Exercise brief
Please write out the whole listing that follows exactly; the pictures stay out.

Entries provided
..........

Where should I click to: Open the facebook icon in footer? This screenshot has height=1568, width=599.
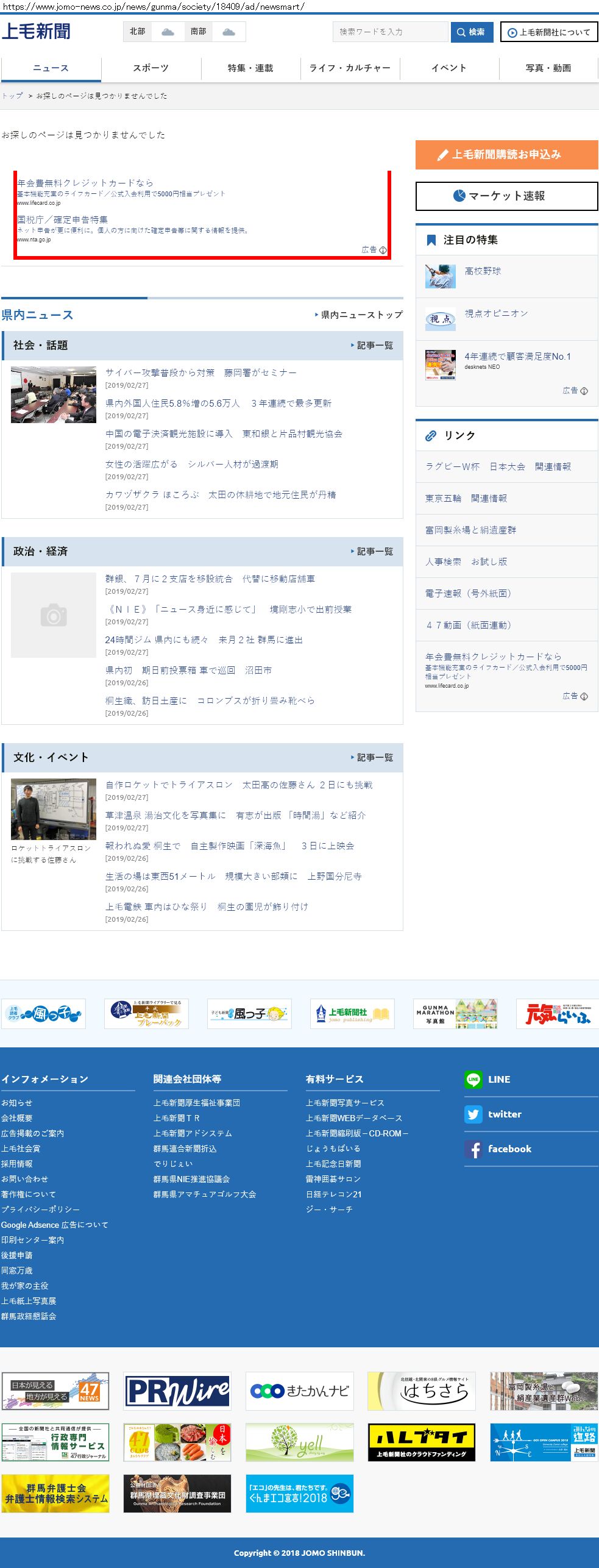(473, 1149)
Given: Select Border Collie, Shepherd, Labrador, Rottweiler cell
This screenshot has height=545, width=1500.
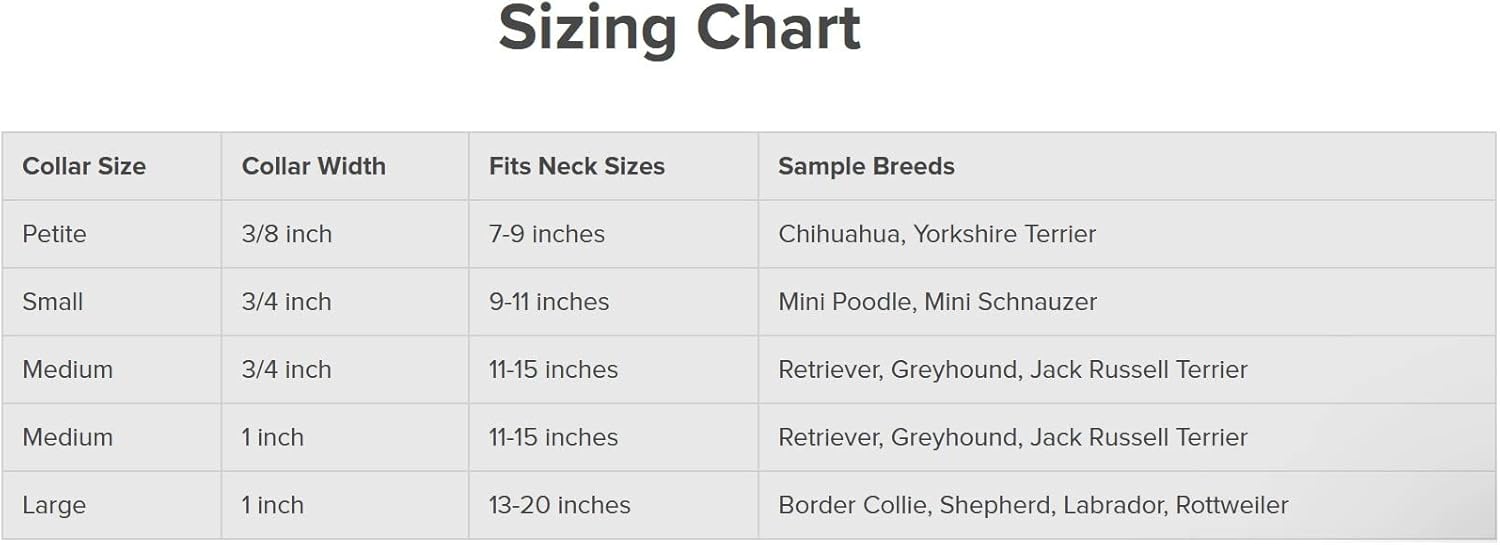Looking at the screenshot, I should coord(1033,505).
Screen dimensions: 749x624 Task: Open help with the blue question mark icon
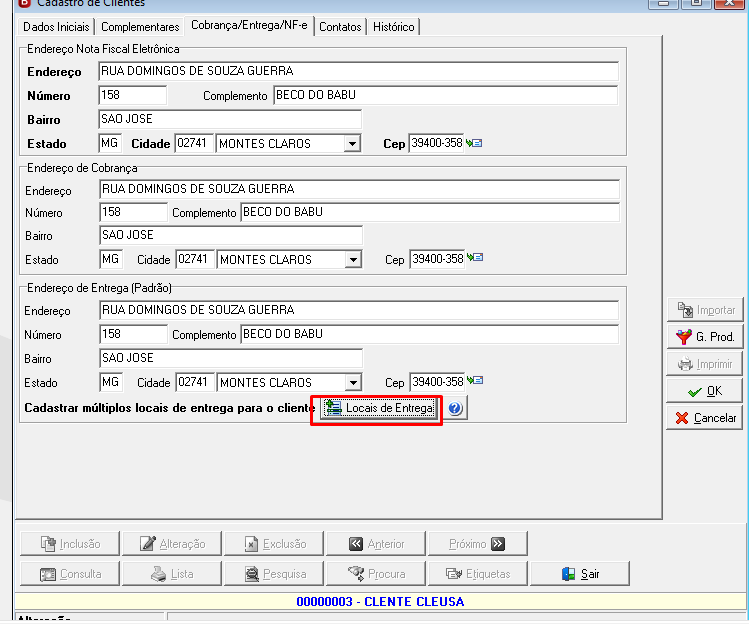tap(455, 409)
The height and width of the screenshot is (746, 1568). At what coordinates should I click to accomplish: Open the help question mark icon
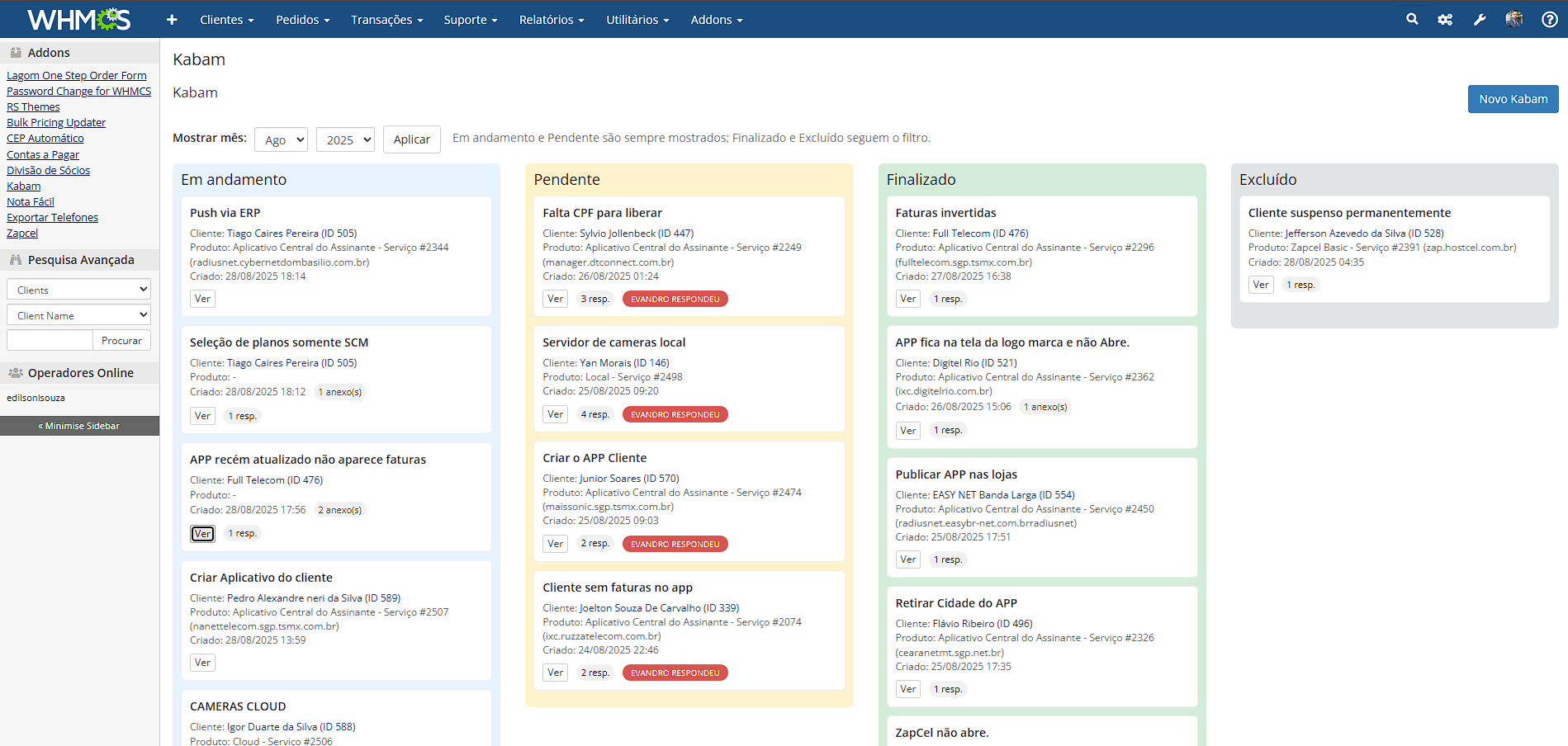[x=1550, y=20]
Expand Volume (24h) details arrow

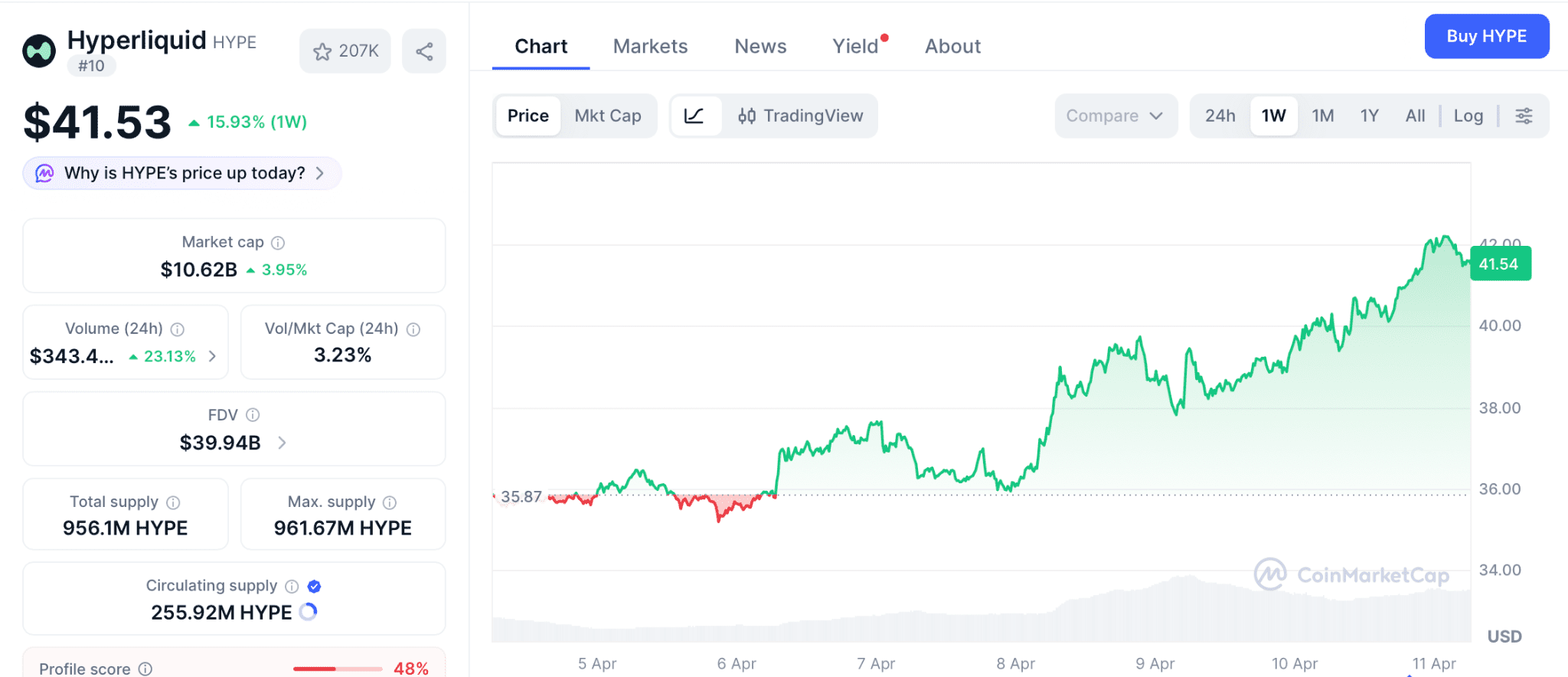213,356
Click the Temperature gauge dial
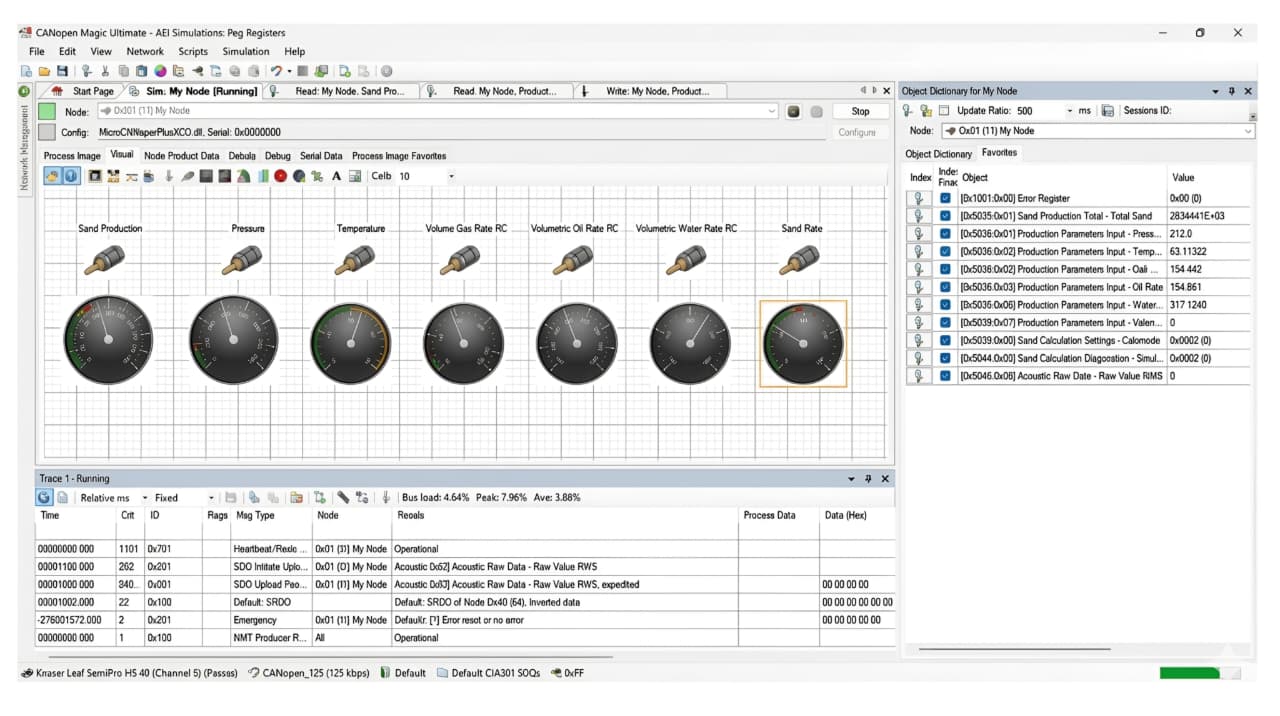Screen dimensions: 1280x716 click(352, 341)
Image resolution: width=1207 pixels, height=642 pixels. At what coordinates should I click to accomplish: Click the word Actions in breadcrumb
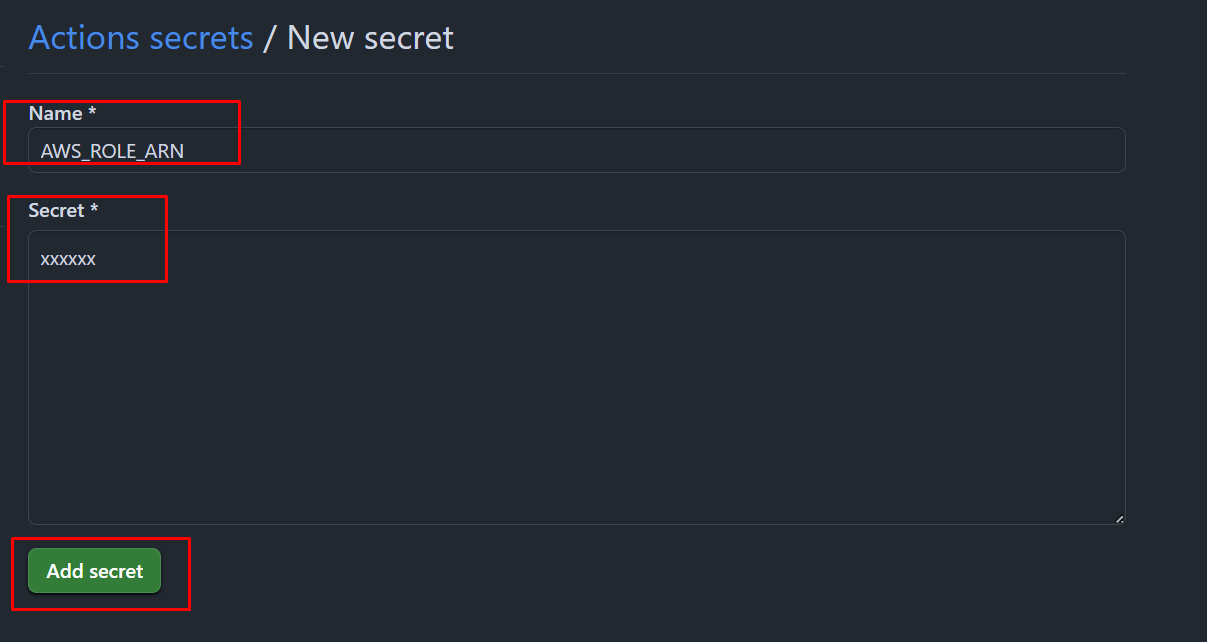85,38
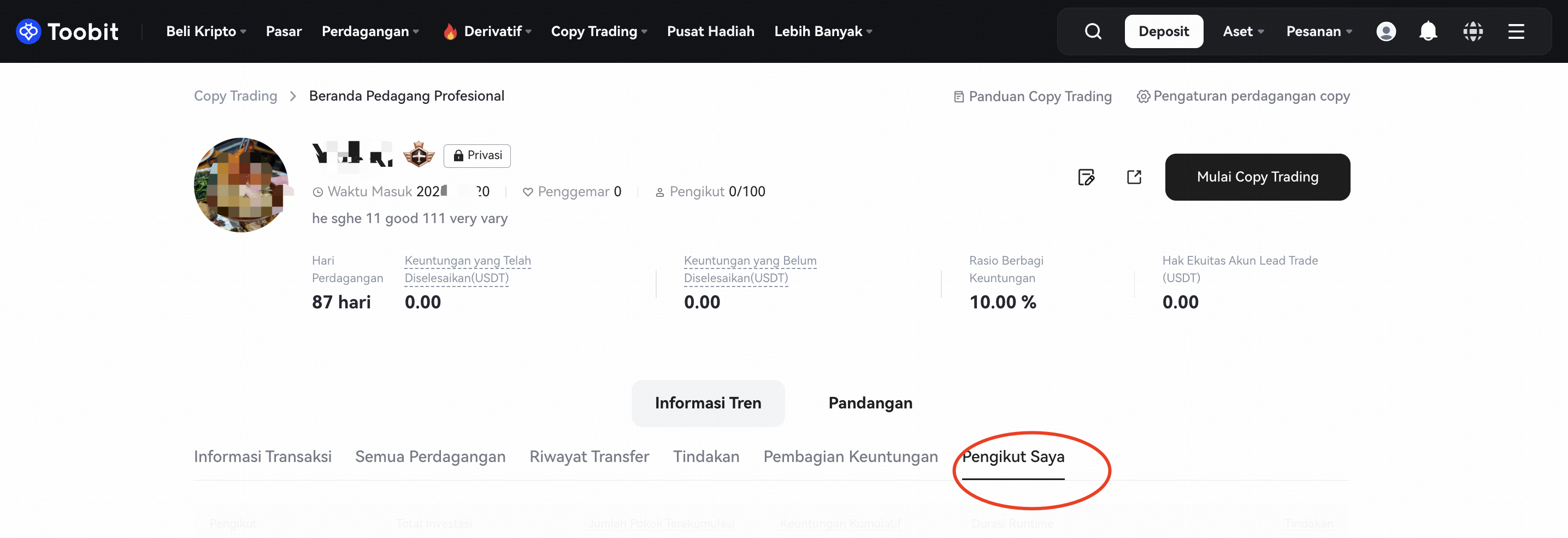Open the user profile account icon
Screen dimensions: 1568x538
coord(1386,31)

..........

Written response
Where should I click to: Open the facebook icon in footer? This screenshot has height=1568, width=599.
(473, 1149)
Given: Select Border Collie, Shepherd, Labrador, Rottweiler cell
This screenshot has height=545, width=1500.
Looking at the screenshot, I should coord(1033,505).
Screen dimensions: 749x624 Task: Open help with the blue question mark icon
tap(455, 409)
The height and width of the screenshot is (746, 1568). At what coordinates should I click to accomplish: Open the help question mark icon
[x=1550, y=20]
Expand Volume (24h) details arrow

213,356
Click the Temperature gauge dial
Screen dimensions: 1280x716 click(352, 341)
Image resolution: width=1207 pixels, height=642 pixels. At what coordinates should I click to accomplish: Click the word Actions in breadcrumb
85,38
Open the user profile account icon
Screen dimensions: 1568x538
coord(1386,31)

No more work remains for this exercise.